The Federal Government has unveiled the NEXTGEN Innovation Challenge 2026, a national programme aimed at transforming Nigeria into a leading technology and investment destination on the continent.
The initiative was announced at a press conference in Abuja by Dr. Kazeem Kolawole Raji, Director General of the National Board for Technology Incubation (NBTI), who described it as more than a competition — calling it a national development catalyst and a platform for global innovation diplomacy.
According to Raji, the programme is built around a simple but ambitious goal: moving Nigerian innovators “from laboratories to livelihoods, from prototypes to products, and from ideas to commercial success.”
Organised by the NBTI in partnership with UK-based consultancy UKALD, the challenge will connect Nigerian entrepreneurs with international investors, development finance institutions, multilateral agencies and private sector partners. Innovation boot camps will kick off in Abuja, with the grand finale set for October 2026 at the ExCeL London in the United Kingdom.
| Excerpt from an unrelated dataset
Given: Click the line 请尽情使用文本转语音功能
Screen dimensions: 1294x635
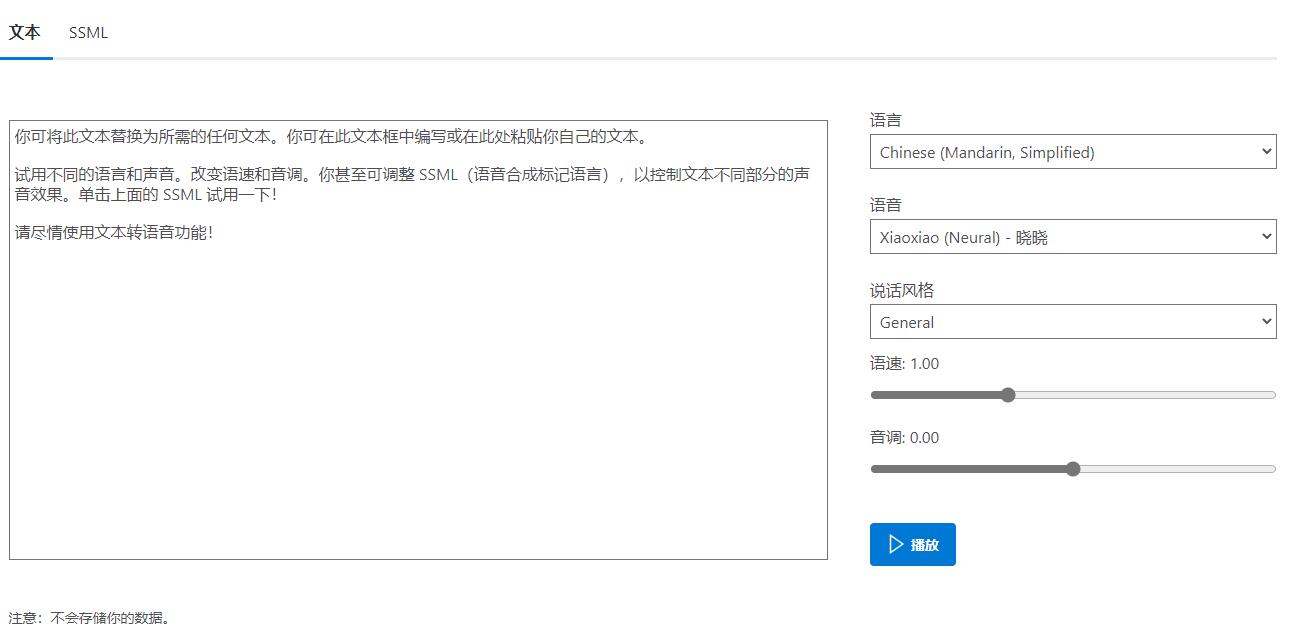Looking at the screenshot, I should 114,233.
Additional international editions are planned for Doha, Qatar, targeting Middle East investors and sovereign wealth funds.
Raji credited President Bola Tinubu’s economic reform agenda — including the Nigeria First Policy — as the foundation for repositioning innovation as a pillar of national development, saying the administration had embraced the philosophy that “innovation is the new oil.”
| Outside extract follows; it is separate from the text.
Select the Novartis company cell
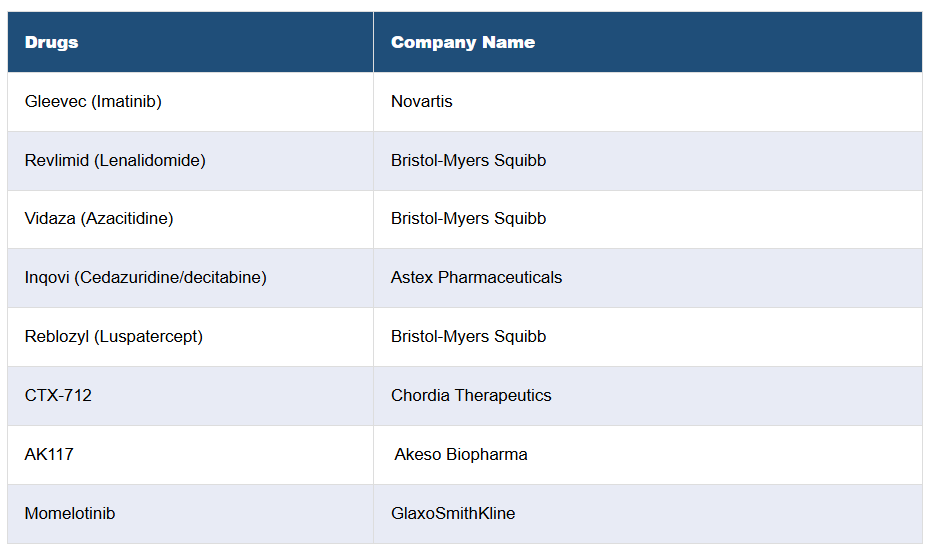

Priority sectors for this year’s challenge include artificial intelligence and robotics, 6G telecommunications, green energy, climate resilience, agri-tech, health-tech, edu-tech, advanced semiconductors, gender-inclusive innovation, and 3D manufacturing — all aligned with Nigeria’s development goals and the UN Sustainable Development Goals.
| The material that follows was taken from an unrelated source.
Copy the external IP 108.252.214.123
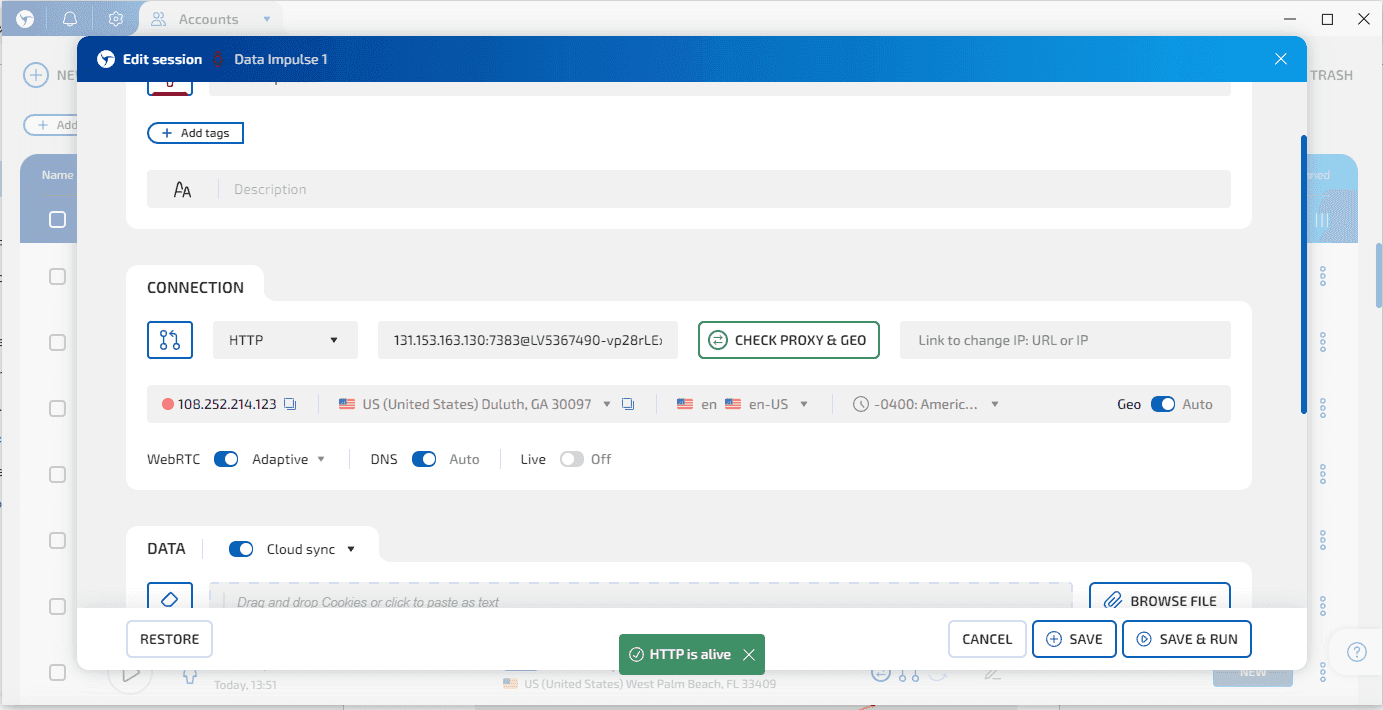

The NBTI also announced planned collaboration with the Cambridge Centre for Alternative Finance and the Commonwealth Investment Network, with the programme structured to attract foreign direct investment and unlock climate finance.
Raji called on Nigerian universities to shift focus toward commercialising research, urged investors to channel structured capital into startups, and encouraged young Nigerians to treat their ideas as national assets.